O Centre Culturel Calouste Gulbenkian apresenta uma exposição de Maria Helena Vieira da Silva (1908-1992) com obras da Fundação Arpad Szenes – Vieira da Silva e do Centro de Arte Moderna José de Azeredo Perdigão da Fundação Calouste Gulbenkian. Trata-se de um conjunto de 44 obras (9 do CAMJAP e 35 da FASVS) que representam os temas de eleição de Vieira da Silva e que abrangem cronologicamente a sua vasta produção: as estruturas espaciais fechadas dos primeiros anos, os tabuleiros de xadrez e arlequins, o tema da guerra e a angústia representada nas quadrículas que aprisionam figuras, as suas investigações mais maduras sobre o espaço, construções, bibliotecas e retratos (de amigos como René Char e André Malraux).

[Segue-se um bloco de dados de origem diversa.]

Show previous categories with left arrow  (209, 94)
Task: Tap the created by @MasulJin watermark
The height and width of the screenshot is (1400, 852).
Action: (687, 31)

A Fundação Calouste Gulbenkian teve um papel fundamental – sobretudo através da acção de José Sommer Ribeiro, primeiro director do Centro de Arte Moderna José de Azeredo Perdigão e grande amigo de Vieira da Silva –, na divulgação da sua obra em Portugal, através de exposições e aquisições, apoiando a realização do seu catalogue raisonné assim como a criação da Fundação Arpad Szenes – Vieira da Silva.
Nesta data simbólica e pela primeira vez em Paris, a Fundação Calouste Gulbenkian presta homenagem a Vieira da Silva.